Source material section start

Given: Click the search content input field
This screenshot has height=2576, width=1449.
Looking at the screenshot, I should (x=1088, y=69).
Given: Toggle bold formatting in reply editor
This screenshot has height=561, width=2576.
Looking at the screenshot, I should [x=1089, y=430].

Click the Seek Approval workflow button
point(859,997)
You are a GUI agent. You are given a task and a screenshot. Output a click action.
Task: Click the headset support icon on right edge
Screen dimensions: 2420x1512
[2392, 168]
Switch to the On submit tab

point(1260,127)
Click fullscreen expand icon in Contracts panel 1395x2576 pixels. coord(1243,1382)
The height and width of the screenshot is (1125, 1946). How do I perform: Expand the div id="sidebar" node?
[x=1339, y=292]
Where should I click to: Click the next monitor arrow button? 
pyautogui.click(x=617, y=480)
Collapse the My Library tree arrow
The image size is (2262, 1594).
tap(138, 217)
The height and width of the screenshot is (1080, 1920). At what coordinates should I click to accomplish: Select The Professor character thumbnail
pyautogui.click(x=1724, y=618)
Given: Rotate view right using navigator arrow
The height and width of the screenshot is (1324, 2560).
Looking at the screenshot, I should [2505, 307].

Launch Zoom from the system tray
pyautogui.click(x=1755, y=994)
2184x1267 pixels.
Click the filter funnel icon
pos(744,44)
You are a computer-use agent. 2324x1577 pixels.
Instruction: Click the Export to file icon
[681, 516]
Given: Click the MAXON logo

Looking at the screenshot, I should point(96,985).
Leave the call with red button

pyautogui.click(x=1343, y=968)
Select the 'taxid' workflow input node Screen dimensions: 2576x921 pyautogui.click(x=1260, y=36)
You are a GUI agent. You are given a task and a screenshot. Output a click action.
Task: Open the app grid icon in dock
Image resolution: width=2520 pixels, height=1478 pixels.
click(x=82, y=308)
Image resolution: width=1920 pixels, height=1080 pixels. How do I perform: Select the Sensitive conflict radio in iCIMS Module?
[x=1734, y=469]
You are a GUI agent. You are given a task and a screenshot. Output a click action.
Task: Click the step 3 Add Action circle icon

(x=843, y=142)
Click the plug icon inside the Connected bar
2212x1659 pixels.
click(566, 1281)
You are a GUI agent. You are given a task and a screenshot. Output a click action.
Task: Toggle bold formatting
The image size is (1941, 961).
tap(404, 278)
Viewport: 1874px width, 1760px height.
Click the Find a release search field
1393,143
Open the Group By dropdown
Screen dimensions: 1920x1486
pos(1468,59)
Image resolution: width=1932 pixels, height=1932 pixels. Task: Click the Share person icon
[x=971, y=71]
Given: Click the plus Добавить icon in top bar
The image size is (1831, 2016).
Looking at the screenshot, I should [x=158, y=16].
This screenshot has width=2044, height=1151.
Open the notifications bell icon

Source material section end

The lines above from the one with "Switch to the On submit tab" through the one with "Task: Open the app grid icon in dock" are to be duplicated exactly, ends included, with nothing added.

Switch to the On submit tab

point(1260,127)
Click fullscreen expand icon in Contracts panel 1395x2576 pixels. coord(1243,1382)
The height and width of the screenshot is (1125, 1946). How do I perform: Expand the div id="sidebar" node?
[x=1339, y=292]
Where should I click to: Click the next monitor arrow button? 
pyautogui.click(x=617, y=480)
Collapse the My Library tree arrow
The image size is (2262, 1594).
tap(138, 217)
The height and width of the screenshot is (1080, 1920). At what coordinates should I click to accomplish: Select The Professor character thumbnail
pyautogui.click(x=1724, y=618)
Given: Rotate view right using navigator arrow
The height and width of the screenshot is (1324, 2560).
Looking at the screenshot, I should [2505, 307].

Launch Zoom from the system tray
pyautogui.click(x=1755, y=994)
2184x1267 pixels.
Click the filter funnel icon
pos(744,44)
You are a computer-use agent. 2324x1577 pixels.
Instruction: Click the Export to file icon
[681, 516]
Given: Click the MAXON logo

Looking at the screenshot, I should point(96,985).
Leave the call with red button

pyautogui.click(x=1343, y=968)
Select the 'taxid' workflow input node Screen dimensions: 2576x921 pyautogui.click(x=1260, y=36)
You are a GUI agent. You are given a task and a screenshot. Output a click action.
Task: Open the app grid icon in dock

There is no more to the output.